Items in a dataset
◇ ◇ ◇ ◇ ◇

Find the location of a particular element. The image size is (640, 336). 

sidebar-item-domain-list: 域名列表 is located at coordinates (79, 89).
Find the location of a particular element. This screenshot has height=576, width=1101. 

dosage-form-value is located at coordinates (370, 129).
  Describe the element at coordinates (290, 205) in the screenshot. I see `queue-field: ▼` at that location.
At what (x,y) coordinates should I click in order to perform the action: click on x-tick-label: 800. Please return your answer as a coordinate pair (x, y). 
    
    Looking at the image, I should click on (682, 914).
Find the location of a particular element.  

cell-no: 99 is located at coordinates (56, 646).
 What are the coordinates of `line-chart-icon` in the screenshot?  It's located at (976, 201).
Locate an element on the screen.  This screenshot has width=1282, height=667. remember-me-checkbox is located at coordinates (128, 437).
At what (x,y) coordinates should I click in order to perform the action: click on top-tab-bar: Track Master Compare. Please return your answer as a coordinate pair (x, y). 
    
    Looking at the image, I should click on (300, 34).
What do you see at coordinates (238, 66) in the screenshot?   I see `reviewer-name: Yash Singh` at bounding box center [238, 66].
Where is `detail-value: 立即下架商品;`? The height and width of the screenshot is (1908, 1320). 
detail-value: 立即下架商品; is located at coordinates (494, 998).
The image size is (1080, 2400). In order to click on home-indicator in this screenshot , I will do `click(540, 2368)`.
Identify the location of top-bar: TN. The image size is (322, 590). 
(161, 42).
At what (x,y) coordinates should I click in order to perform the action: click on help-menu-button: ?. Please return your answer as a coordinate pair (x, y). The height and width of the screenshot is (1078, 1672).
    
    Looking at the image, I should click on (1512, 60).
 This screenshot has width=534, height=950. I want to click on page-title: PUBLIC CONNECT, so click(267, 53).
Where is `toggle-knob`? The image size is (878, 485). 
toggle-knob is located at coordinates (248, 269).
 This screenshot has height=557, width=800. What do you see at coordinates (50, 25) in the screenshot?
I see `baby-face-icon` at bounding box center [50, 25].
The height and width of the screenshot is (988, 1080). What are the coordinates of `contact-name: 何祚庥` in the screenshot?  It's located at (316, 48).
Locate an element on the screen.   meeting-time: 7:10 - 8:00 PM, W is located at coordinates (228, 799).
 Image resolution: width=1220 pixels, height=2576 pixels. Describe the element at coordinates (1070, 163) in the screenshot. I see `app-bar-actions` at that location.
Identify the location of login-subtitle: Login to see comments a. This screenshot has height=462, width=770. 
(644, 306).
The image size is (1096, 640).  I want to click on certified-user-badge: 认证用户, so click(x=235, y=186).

◇ ◇ ◇ ◇ ◇

[Your objective]:
Give the lines above as a JSON list of strings, with one string for each line and blank lines left out.

[Expected answer]:
[
  "Find the location of a particular element. The image size is (640, 336). ",
  "sidebar-item-domain-list: 域名列表 is located at coordinates (79, 89).",
  "Find the location of a particular element. This screenshot has height=576, width=1101. ",
  "dosage-form-value is located at coordinates (370, 129).",
  "  Describe the element at coordinates (290, 205) in the screenshot. I see `queue-field: ▼` at that location.",
  "At what (x,y) coordinates should I click in order to perform the action: click on x-tick-label: 800. Please return your answer as a coordinate pair (x, y). ",
  "    Looking at the image, I should click on (682, 914).",
  "Find the location of a particular element.  ",
  "cell-no: 99 is located at coordinates (56, 646).",
  " What are the coordinates of `line-chart-icon` in the screenshot?  It's located at (976, 201).",
  "Locate an element on the screen.  This screenshot has width=1282, height=667. remember-me-checkbox is located at coordinates (128, 437).",
  "At what (x,y) coordinates should I click in order to perform the action: click on top-tab-bar: Track Master Compare. Please return your answer as a coordinate pair (x, y). ",
  "    Looking at the image, I should click on (300, 34).",
  "What do you see at coordinates (238, 66) in the screenshot?   I see `reviewer-name: Yash Singh` at bounding box center [238, 66].",
  "Where is `detail-value: 立即下架商品;`? The height and width of the screenshot is (1908, 1320). ",
  "detail-value: 立即下架商品; is located at coordinates (494, 998).",
  "The image size is (1080, 2400). In order to click on home-indicator in this screenshot , I will do `click(540, 2368)`.",
  "Identify the location of top-bar: TN. The image size is (322, 590). ",
  "(161, 42).",
  "At what (x,y) coordinates should I click in order to perform the action: click on help-menu-button: ?. Please return your answer as a coordinate pair (x, y). The height and width of the screenshot is (1078, 1672).",
  "    Looking at the image, I should click on (1512, 60).",
  " This screenshot has width=534, height=950. I want to click on page-title: PUBLIC CONNECT, so click(267, 53).",
  "Where is `toggle-knob`? The image size is (878, 485). ",
  "toggle-knob is located at coordinates (248, 269).",
  " This screenshot has height=557, width=800. What do you see at coordinates (50, 25) in the screenshot?",
  "I see `baby-face-icon` at bounding box center [50, 25].",
  "The height and width of the screenshot is (988, 1080). What are the coordinates of `contact-name: 何祚庥` in the screenshot?  It's located at (316, 48).",
  "Locate an element on the screen.   meeting-time: 7:10 - 8:00 PM, W is located at coordinates (228, 799).",
  " Image resolution: width=1220 pixels, height=2576 pixels. Describe the element at coordinates (1070, 163) in the screenshot. I see `app-bar-actions` at that location.",
  "Identify the location of login-subtitle: Login to see comments a. This screenshot has height=462, width=770. ",
  "(644, 306).",
  "The image size is (1096, 640).  I want to click on certified-user-badge: 认证用户, so click(x=235, y=186)."
]